> _TASK GOAL_: Print the lines of the data, starting with the first, up to and including the line where "Toggle the Luke Turner series visibility" appears.

★ ★ ★

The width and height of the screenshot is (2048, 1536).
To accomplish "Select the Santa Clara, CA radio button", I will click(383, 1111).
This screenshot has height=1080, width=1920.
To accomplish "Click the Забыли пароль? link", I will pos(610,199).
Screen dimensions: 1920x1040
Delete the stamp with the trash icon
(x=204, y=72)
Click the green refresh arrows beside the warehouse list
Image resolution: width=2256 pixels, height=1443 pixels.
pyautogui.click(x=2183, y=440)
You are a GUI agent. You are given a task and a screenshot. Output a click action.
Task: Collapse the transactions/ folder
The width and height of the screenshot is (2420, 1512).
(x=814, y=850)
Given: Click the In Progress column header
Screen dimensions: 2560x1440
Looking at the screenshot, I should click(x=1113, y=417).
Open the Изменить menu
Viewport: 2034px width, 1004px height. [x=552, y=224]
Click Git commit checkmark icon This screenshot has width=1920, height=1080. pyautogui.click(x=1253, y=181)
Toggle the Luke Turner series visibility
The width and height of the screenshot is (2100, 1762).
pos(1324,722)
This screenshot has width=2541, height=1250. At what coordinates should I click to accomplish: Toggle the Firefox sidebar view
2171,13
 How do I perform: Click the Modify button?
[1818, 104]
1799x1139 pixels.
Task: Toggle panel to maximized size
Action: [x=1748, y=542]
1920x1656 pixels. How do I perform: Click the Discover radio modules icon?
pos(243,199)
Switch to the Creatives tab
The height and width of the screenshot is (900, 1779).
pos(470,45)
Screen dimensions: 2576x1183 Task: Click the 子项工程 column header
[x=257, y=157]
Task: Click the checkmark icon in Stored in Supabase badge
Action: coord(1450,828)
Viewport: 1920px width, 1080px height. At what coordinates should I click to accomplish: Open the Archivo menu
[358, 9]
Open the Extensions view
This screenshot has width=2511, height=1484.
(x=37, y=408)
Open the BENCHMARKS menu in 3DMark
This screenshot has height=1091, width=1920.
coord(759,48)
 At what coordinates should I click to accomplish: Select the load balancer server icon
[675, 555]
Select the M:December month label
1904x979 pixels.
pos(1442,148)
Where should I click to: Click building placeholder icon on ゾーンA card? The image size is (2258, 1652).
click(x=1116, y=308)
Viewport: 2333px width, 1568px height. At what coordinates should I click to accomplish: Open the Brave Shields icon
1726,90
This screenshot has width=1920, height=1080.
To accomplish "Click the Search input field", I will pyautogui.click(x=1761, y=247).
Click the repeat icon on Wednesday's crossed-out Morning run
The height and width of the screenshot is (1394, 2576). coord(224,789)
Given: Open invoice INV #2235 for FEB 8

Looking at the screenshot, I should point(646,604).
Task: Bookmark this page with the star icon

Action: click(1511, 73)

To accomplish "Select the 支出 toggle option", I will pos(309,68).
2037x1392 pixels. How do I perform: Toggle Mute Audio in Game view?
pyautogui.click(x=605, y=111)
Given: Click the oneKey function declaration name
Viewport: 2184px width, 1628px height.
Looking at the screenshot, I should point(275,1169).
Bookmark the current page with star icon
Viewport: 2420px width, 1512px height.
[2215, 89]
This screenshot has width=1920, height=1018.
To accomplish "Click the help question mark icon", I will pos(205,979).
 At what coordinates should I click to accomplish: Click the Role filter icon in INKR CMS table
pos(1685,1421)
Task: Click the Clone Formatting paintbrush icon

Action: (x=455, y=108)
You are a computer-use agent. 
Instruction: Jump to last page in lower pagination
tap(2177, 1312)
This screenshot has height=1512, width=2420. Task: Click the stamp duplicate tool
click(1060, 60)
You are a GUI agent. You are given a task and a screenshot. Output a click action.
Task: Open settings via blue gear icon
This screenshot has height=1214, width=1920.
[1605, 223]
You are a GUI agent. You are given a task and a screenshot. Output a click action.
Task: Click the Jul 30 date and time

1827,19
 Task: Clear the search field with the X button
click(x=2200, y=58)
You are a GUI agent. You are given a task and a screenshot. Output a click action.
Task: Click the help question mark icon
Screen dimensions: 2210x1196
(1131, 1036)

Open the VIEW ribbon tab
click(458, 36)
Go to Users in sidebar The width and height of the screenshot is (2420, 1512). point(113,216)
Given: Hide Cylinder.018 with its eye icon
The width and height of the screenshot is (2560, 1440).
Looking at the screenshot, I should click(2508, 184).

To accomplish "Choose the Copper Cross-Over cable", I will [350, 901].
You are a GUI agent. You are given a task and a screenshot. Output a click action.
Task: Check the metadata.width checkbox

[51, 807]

★ ★ ★

> _YOUR SOLUTION_:
The width and height of the screenshot is (2048, 1536).
To accomplish "Select the Santa Clara, CA radio button", I will click(383, 1111).
This screenshot has height=1080, width=1920.
To accomplish "Click the Забыли пароль? link", I will pos(610,199).
Screen dimensions: 1920x1040
Delete the stamp with the trash icon
(x=204, y=72)
Click the green refresh arrows beside the warehouse list
Image resolution: width=2256 pixels, height=1443 pixels.
pyautogui.click(x=2183, y=440)
You are a GUI agent. You are given a task and a screenshot. Output a click action.
Task: Collapse the transactions/ folder
The width and height of the screenshot is (2420, 1512).
(x=814, y=850)
Given: Click the In Progress column header
Screen dimensions: 2560x1440
Looking at the screenshot, I should click(x=1113, y=417).
Open the Изменить menu
Viewport: 2034px width, 1004px height. [x=552, y=224]
Click Git commit checkmark icon This screenshot has width=1920, height=1080. pyautogui.click(x=1253, y=181)
Toggle the Luke Turner series visibility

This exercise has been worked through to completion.